==== Input

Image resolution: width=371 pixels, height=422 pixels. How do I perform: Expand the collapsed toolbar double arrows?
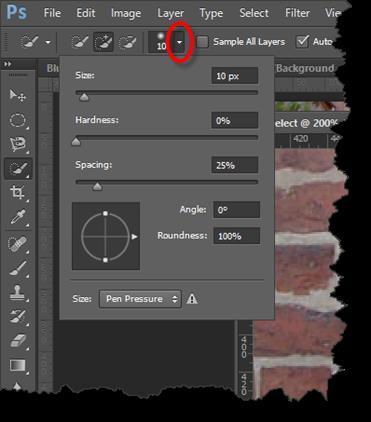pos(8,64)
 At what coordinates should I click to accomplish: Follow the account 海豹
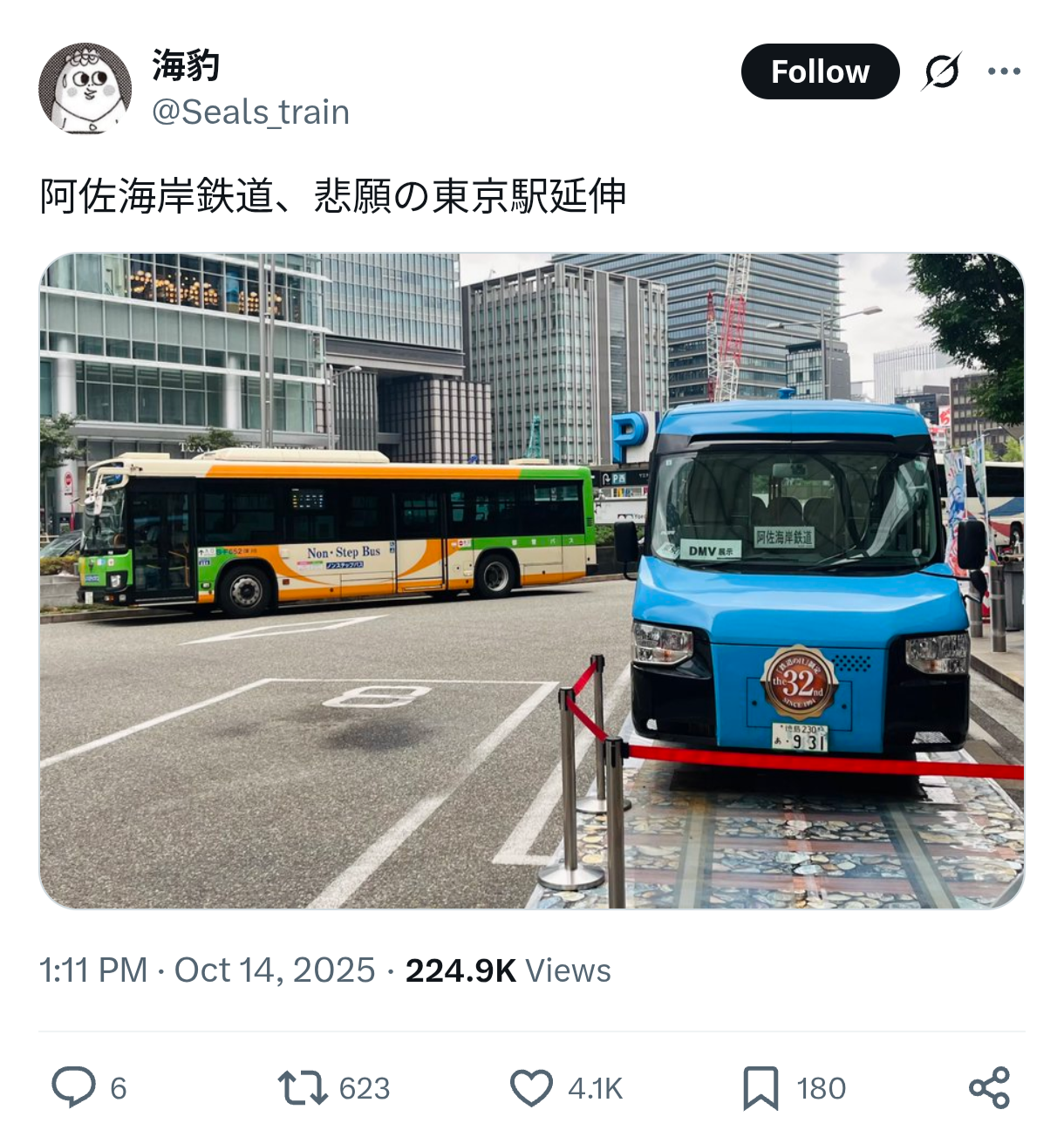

========
==== Input

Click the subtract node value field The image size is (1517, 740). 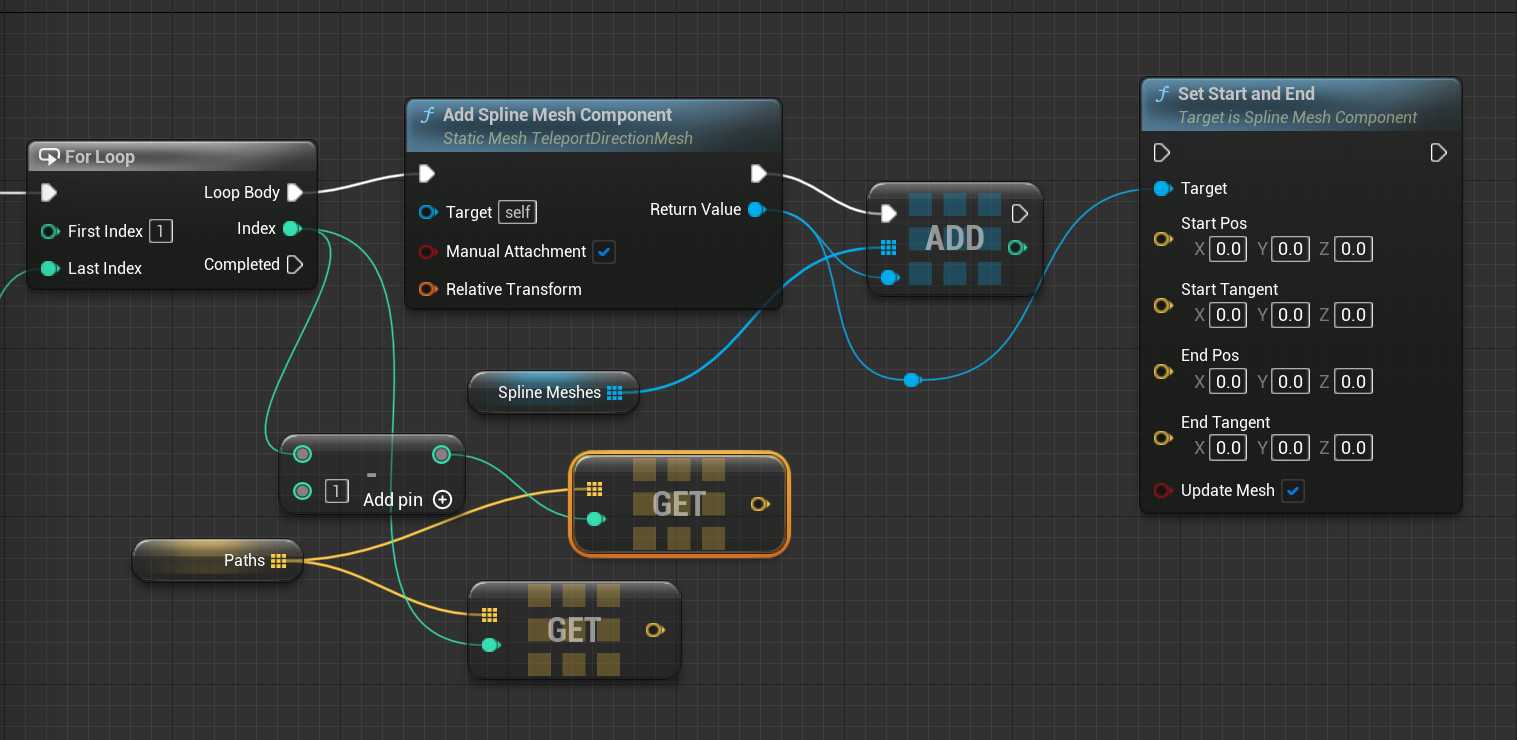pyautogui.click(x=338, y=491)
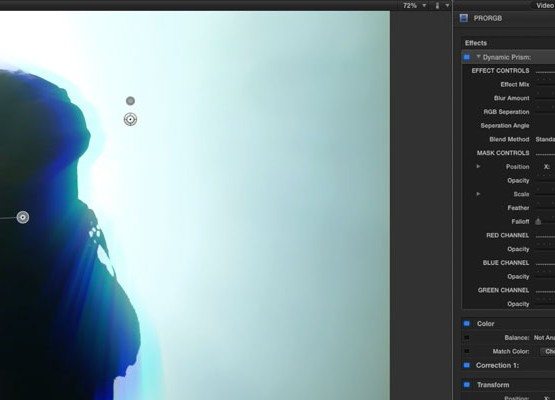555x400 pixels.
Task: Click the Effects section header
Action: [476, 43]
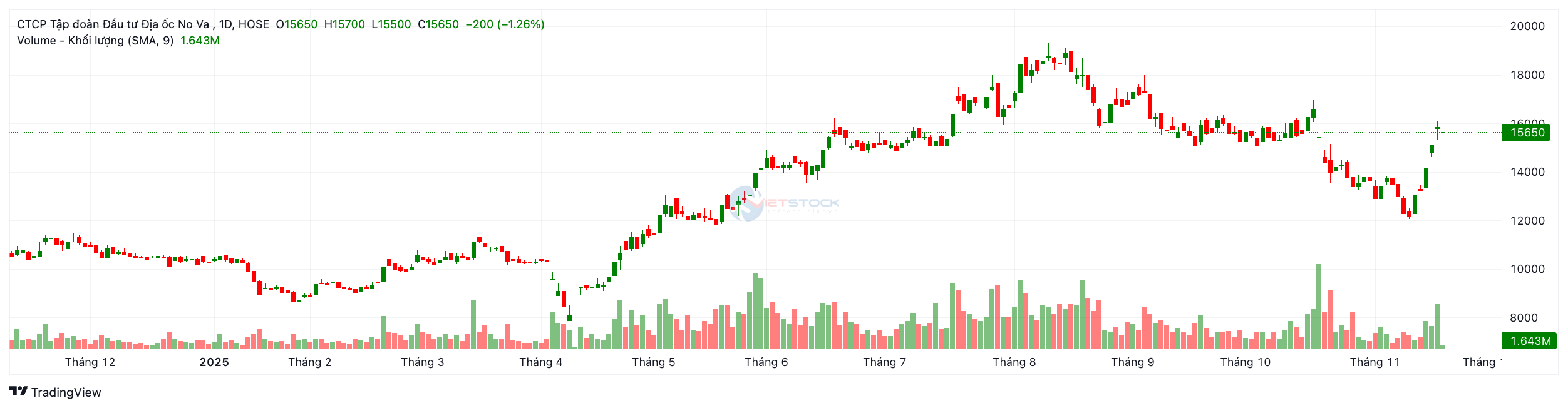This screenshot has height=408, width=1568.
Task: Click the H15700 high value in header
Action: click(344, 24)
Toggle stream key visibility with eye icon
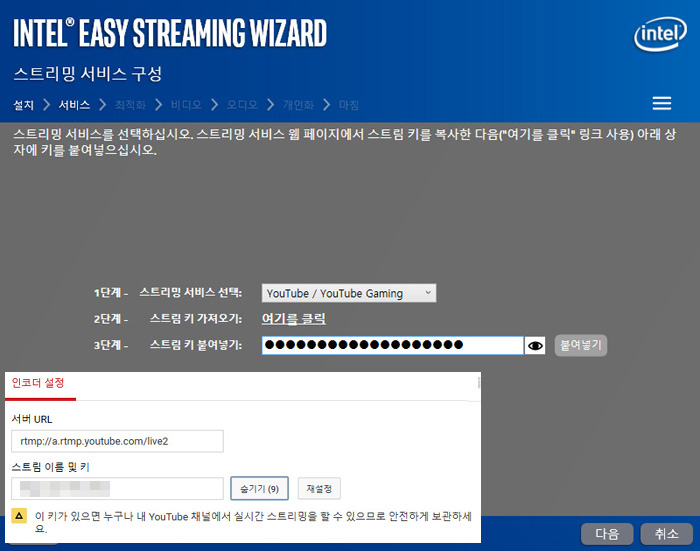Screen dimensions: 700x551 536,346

========

What is required
From the records above, return exactly the lines running from the one that contains "Image resolution: width=371" down to the one that contains "At what coordinates", both included, without any pictures.

Answer section
Image resolution: width=371 pixels, height=422 pixels. How do I perform: Expand the collapsed toolbar double arrows?
pos(8,64)
 At what coordinates should I click to accomplish: Follow the account 海豹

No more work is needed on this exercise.